Supplied text ::
<<<<
Re-define the problem, unlock capabilities

Robots didn’t work well even 15 years ago, Dragan said. Scientists over time have optimized algorithms and models to improve AI systems’ abilities.

As tasks become more complex, experts’ struggle to tell the robots what they want them to do specifically enough to consistently result in the actions humans want. Instead of designing a robot around a specific reward, Dragan suggested designing it around an intended one. 

“The problem is that there's a person who wants something internally, and the robot's job is really to do what this person wants internally,” said Dragan. “This way of formulating the decision problem for the robot is a big key to unlocking the capability that we're largely missing of aligning AI agents to do what we want.”

This approach has several benefits, she said. It means the robot is designed to maintain uncertainty and act conservatively and to constantly seek human feedback and learn from it.
>>>>
Data shown ::
<<<<
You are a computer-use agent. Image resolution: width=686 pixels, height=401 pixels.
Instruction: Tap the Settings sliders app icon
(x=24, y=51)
>>>>
Exercise task ::
According to the text on designing robots around intended rewards, what does this approach mean the robot is designed to do? List each item.

The response ::
- Maintain uncertainty
- Act conservatively
- Constantly seek human feedback
- Learn from that feedback